«Estoy satisfecho de confesar
con Unamuno que no tengo fundamento de ninguna clase para mi fe en Dios aparte
de un deseo vehemente de que Dios exista y de que yo y otros, no dejemos de
existir.»
(Martin
GARDNER; Tulsa, Oklahoma, Estados Unidos, 21 de octubre de 1914 –
Norman, 22 de mayo de 2010. The Whys of a
Philosophical Scrivener –Los porqués de
un escriba filósofo -, 1988
-
edición en castellano de 1989-.)
El gran escéptico se reblandecía en su deseo ferviente de una divinidad que, si no protectora, al menos hiciese que las cosas cuadrasen un poco mejor.
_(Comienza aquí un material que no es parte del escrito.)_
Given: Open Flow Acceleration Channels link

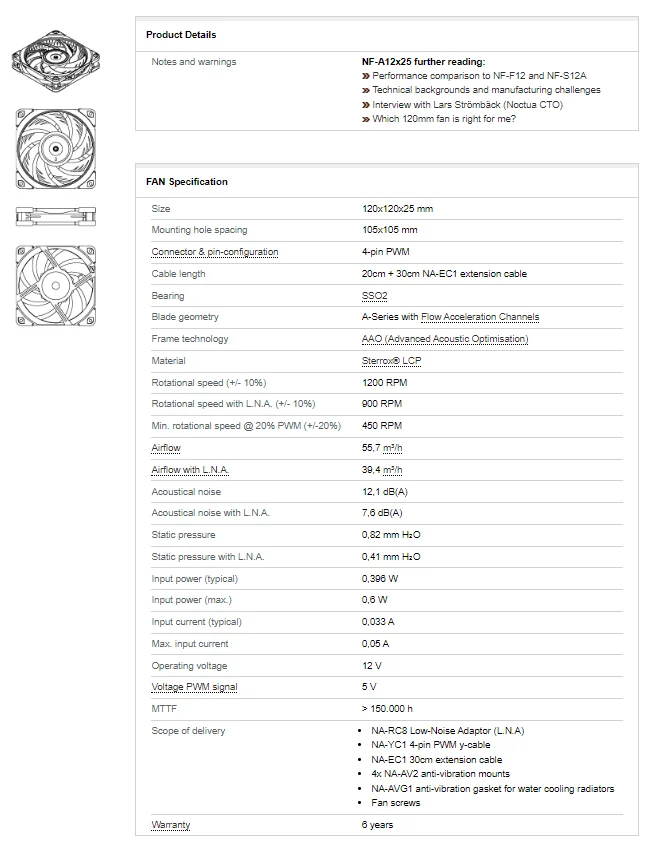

Martin Gardner, azote de falsarios y quiromantes, fiscal de toda pseudociencia
y de cualquier creencia infundada,
abanderado de la ciencia que
divulgaba con gracia y rigor, tenía una fe
que sabía ajena a cualquier razón,
prendida precariamente del mero deseo subjetivo.
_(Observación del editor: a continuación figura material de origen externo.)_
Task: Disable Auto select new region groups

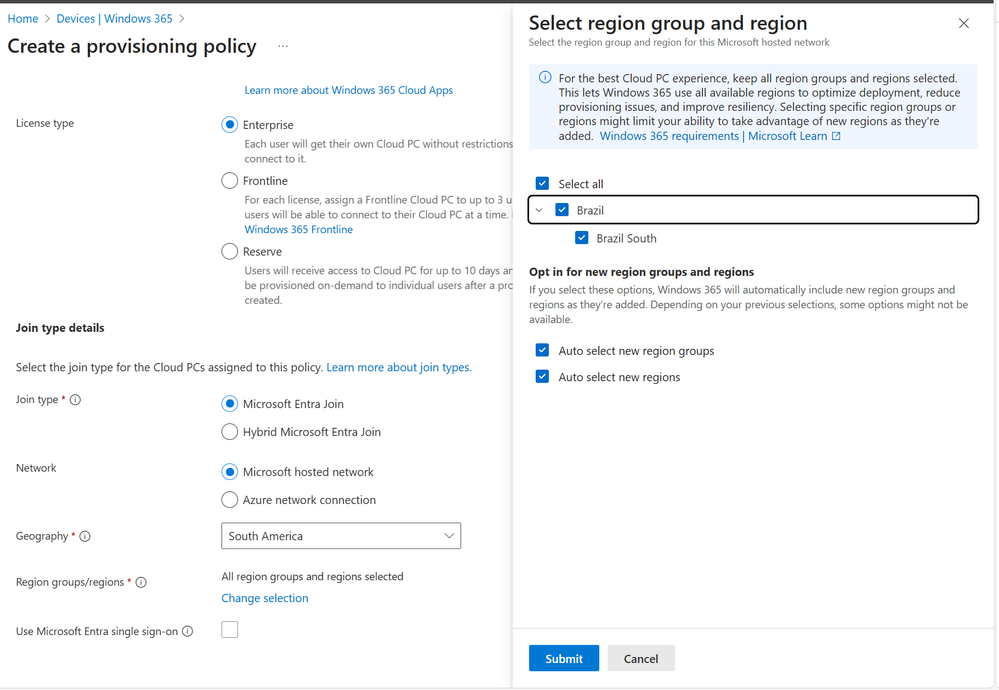Action: click(542, 351)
El problema es que el mero deseo subjetivo, el
sentimiento particular de necesidad
con respecto a una voluntad creadora,
es argumento endeble para afirmar indubitablemente su existencia, por más que en ello se empeñasen Pascal o Unamuno.
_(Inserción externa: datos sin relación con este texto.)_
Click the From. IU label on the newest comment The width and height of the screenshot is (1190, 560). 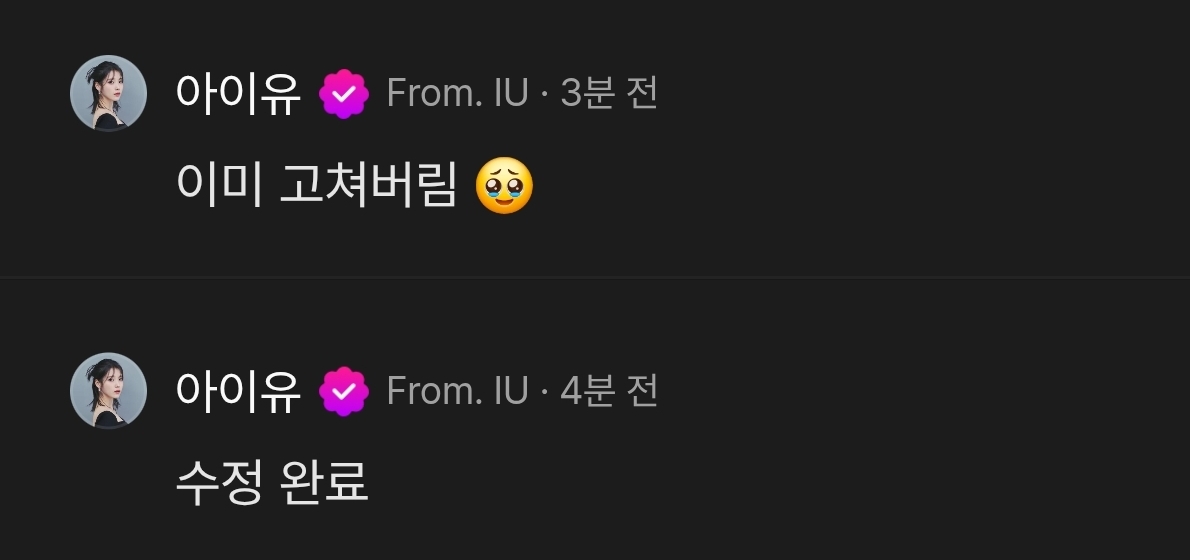[457, 94]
Pero hasta ahí vale... Los deseos y sentimientos, mientras no interfieran con las formas de vivri de los demás, son cosa de cada cual y se mueven en
el estricto ámbito de lo subjetivo,
de lo particular, de lo privado.
Otra cosa es cuando se crean instituciones para “consagrar” las creencias admisibles y “condenar” las creencias sancionables, pretendiendo usurpar las voluntades y controlar las conductas
del común de los mortales no sólo por vía directa (fieles), sino también, y esto es lo verdaderamente grave, `por vía
indirecta, a través del control político
de las normas civiles que obliguen
también a los infieles.
Una autoridad
interpuesta que, desde luego, no estaría dispuesto a aceptar ni el propio
Gardner, pese a sus contradicciones.